## Exercise data
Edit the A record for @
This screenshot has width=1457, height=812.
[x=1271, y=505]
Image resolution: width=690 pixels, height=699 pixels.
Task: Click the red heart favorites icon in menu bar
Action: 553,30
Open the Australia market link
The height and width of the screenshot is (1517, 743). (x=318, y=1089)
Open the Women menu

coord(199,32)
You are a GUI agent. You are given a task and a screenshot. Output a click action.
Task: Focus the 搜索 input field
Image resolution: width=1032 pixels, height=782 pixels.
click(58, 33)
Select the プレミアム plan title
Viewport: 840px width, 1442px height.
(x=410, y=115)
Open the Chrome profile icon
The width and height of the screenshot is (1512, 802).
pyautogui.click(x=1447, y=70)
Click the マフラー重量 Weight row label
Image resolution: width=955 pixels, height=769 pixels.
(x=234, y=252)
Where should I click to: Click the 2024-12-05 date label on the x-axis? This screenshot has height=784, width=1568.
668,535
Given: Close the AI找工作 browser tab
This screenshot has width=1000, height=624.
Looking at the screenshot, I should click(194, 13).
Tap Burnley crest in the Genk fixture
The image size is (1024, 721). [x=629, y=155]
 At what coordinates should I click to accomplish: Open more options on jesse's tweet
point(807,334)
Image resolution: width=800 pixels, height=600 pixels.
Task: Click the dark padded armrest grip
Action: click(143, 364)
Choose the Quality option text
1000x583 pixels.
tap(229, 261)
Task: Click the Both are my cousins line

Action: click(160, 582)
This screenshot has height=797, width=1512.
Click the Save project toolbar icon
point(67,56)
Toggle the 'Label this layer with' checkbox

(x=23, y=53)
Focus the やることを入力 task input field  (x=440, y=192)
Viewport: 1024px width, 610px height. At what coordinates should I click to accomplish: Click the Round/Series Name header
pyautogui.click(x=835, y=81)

## Goal
Please copy out the stretch of the records from the line containing "Tap Burnley crest in the Genk fixture" through the line containing "point(67,56)", keeping every line unchanged.

## Response
Tap Burnley crest in the Genk fixture
The image size is (1024, 721). [x=629, y=155]
 At what coordinates should I click to accomplish: Open more options on jesse's tweet
point(807,334)
Image resolution: width=800 pixels, height=600 pixels.
Task: Click the dark padded armrest grip
Action: click(143, 364)
Choose the Quality option text
1000x583 pixels.
tap(229, 261)
Task: Click the Both are my cousins line

Action: click(160, 582)
This screenshot has height=797, width=1512.
Click the Save project toolbar icon
point(67,56)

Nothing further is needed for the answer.